I am very active in the sales forums and regularly participate in these types of discussions and consume my fair share of sales podcasts and webinars/books.
I think there are 5 main traits that amazing sales people have. Let me know if you guys agree or disagree with me.
1.Being a great active listener. Great sales people can read in between the lines and really be able to figure out the pain points without people having to say it outright.
2.Being a challenger- or getting people to think differently than what they are currently doing. Salespeople ask questions that really dig deep to see what they currently like about their current solution, what they can do better, what type of a relationship they have so when things aren’t going well, you would be the first person they call.
The challenger really is not afraid to ask the hard questions, how much are you currently spending on your current provider? How much longer until the contract is over? Who the decision makers on this process? What challenges do you foresee?

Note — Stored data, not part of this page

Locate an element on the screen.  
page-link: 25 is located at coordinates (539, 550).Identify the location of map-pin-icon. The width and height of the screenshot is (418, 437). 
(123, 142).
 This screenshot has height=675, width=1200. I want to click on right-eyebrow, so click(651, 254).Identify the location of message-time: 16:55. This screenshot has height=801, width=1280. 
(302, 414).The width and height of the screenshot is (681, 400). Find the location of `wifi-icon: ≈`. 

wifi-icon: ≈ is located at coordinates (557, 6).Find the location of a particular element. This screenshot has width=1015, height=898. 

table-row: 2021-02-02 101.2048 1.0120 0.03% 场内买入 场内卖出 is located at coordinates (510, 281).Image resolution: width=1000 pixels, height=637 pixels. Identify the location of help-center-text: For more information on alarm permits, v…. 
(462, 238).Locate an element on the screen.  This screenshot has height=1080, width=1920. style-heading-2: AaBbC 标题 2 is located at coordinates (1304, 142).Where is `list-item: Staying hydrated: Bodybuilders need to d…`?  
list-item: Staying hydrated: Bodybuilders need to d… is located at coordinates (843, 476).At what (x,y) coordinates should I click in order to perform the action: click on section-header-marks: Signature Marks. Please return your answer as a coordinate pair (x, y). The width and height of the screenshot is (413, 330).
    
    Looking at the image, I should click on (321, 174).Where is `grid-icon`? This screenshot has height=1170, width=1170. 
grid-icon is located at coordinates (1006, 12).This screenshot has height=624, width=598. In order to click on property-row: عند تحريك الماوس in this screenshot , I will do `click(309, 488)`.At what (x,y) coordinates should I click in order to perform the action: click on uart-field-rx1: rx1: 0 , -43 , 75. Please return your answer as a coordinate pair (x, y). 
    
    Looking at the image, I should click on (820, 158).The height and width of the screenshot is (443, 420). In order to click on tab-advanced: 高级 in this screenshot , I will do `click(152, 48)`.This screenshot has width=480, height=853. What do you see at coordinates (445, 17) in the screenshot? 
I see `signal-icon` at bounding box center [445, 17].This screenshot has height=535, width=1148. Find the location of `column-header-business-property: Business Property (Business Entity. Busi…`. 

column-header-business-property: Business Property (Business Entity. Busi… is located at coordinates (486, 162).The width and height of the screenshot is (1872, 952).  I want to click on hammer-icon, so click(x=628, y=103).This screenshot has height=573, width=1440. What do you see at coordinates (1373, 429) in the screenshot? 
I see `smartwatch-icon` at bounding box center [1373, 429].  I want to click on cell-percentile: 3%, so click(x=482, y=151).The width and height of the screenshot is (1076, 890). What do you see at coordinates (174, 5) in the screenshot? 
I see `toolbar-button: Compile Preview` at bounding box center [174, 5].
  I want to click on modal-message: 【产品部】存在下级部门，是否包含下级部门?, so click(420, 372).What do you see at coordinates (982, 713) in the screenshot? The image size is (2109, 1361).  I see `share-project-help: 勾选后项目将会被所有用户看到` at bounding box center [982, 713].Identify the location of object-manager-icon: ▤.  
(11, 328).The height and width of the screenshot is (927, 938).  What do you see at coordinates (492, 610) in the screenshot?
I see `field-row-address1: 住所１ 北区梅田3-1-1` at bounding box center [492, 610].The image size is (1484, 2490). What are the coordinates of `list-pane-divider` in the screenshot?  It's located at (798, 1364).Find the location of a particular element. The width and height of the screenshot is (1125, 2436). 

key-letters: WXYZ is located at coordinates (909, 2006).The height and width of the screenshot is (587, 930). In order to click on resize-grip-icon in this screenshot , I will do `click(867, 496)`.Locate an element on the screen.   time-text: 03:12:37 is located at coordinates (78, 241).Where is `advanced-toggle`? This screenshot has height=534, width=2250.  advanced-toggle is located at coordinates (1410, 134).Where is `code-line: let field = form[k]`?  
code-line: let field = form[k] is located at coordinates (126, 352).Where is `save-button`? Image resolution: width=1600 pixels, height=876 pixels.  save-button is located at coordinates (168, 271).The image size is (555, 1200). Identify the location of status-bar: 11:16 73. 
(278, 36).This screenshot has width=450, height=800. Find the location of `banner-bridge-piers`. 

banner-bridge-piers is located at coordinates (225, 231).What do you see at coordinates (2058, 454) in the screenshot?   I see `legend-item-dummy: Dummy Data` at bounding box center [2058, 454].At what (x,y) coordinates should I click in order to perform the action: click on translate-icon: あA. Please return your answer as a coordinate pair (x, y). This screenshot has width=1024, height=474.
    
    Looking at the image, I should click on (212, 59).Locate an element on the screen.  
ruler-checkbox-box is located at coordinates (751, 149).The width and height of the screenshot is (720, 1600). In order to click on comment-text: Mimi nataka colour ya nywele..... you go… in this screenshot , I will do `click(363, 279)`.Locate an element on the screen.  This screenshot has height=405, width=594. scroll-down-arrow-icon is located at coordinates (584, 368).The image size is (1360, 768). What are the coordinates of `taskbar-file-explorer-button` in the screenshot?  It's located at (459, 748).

What did you find valuable about our presentation or discovery call? What are your objections? What concerns do you have?
Are all of your concerns addressed? Who else would have to sign off on this? When do you ideally want to be fully up and running/implemented by? What does your technology roadmap look like and how can we fit in? What is your budget? Do you have any wiggle room on that?
What are the drivers? What other departments have to get involved? You get it the list goes on.
3.Having a great deal of self-awareness- knowing your strengths and leveraging resources/partners, technical resources to be able to help you with the things you do not know. (offsetting your weaknesses)
For instance, in a highly technical sale being able to leverage the sales engineers and management team depending on how large of a deal it is if you are not sure how to approach a new situation. Being resourceful is such a valuable and underrated skill.
In today’s world, if you think about it, you can literally google anything so the technical knowledge does not apply as much as just being able to leverage your connections and network to help you out can mean a lot in 2017. The relationships are more important than what you know. Of course, having a great growth mindset is extremely important but knowing how to leverage people such as what Dale Carnegie alway says is even more valuable.
Especially if you are a giver and you are always adding value to everyone’s lives you touch, people will never hesitate to help you out.
- Getting feedback and implementing it. You can always become better at something, all of the amazing sales people I know are great at being able to have others critique their style and sales techniques and still be original but at the same time tweak things and be super adaptable.
Being able to roll with the punches is really important. Things come up and if you are not able to think quickly on your feet. Change is evitable. There are changes everwhere and if you are reluctant to change you are going to be left in the dust. That’s why you always have to stay on top of trends and skillsets because what might be relevant one day is going to change a month later.
- Preparing and really doing your due diligence. Preparation is so important, really figuring out who the key players and knowing the ins and outs of your prospect’s business. Understanding their business model and how you software or service can impact the business’s key performance indicators. If there is no driver, there is no point in even meeting with them.
That is why you have to be able to get all of the questions figured out so that you are not wasting each other’s times. This takes time and patience. Because trust takes time and so does building a relationship. Truly understanding a person’s needs really takes all of the skills mentioned above combined to add value and be able to create a driver big enough for change.